This Week in Books

This Week in Books – 26-11-25

This Week in Books is a feature hosted by Lipsy at Lipsyy Lost and Found that allows bloggers to share:

  • What they’ve recently finished reading
  • What they are currently reading
  • What they are planning to read next

A similar meme is run by Taking on a World of Words.


It’s been another quiet week on the blog, but at least I’ve kept up with my reading! I finished Lula Dean’s Little Library of Banned Books and then moved on to Darker Days by Thomas Olde Heuvelt, translated by Lia Belt. I really enjoyed both of these!

From the author of The Change, comes a novel about book banning and those brave enough to stand up against this censorship.

IT’S TIME TO RISE UP

In Troy, Georgia, local woman Lula Dean has campaigned to cleanse the town’s reading habits. All the ‘disgusting’, ‘pornographic’ and downright ‘un-American’ books have been removed from public spaces. Now, the townspeople are only allowed to read ‘appropriate’ books from Lula’s personal lending library.

But a small group refuse to be told what they can and cannot read and, unbeknownst to Lula, her personal collection is slowly restocked with banned books: literary classics, gay romances, Black history, spell books, and more.

One by one, each person who borrows the books from Lula’s library find their lives changed in unexpected ways. And as they begin to reveal their new selves, it’s clear that a showdown is fast approaching – one that will change the town of Troy forever …

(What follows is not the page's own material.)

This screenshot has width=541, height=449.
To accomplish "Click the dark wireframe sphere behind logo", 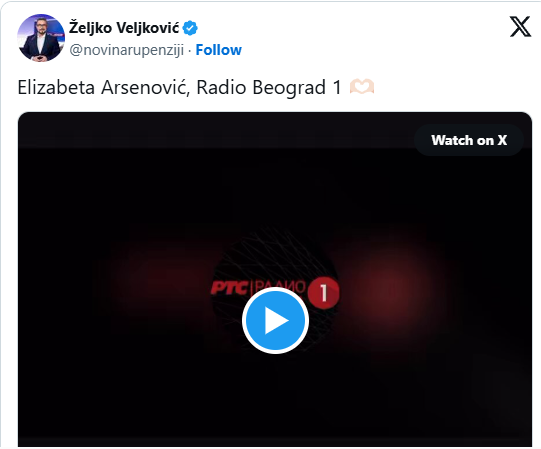I will point(273,252).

In Lock Haven, a quiet little town in Washington State, there is a very special street.
Bird Street. The residents of Bird Street are all successful, wealthy, healthy and happy. And their children are all well-mannered and smart and high achievers.

At least they are for eleven months of the year.

In November, however, the ‘Darker Days’ begin. For November’s the month when things take a turn for the worse: accidents, bad luck, familial conflict and illness take hold. And it is in November that a stranger comes to Bird Street to collect the debt owed by the residents.

Because, you see, there is a price that must be paid for all the happiness and good fortune they enjoy for the other eleven months of year. And that price is one human life. Every November. Without fail.

And so it has been for over a hundred years. To ease their guilt, the residents of Bird Street seek out individuals – usually the elderly or the terminally ill – who wish to die with dignity and are content to be helped on their way.

But this year, things don’t go to plan. This year events take a terrifying turn . . .

Propulsive and haunting, Darker Days is a devastating modern take on the Faustian pact, and begs the question: how far would you go for your own happiness?


I’m currently reading Outlaw Planet by M. R. Carey.

Sometimes the fate of entire worlds can be decided by a woman with nothing to lose, and the smartest gun in the multiverse in her hand . . .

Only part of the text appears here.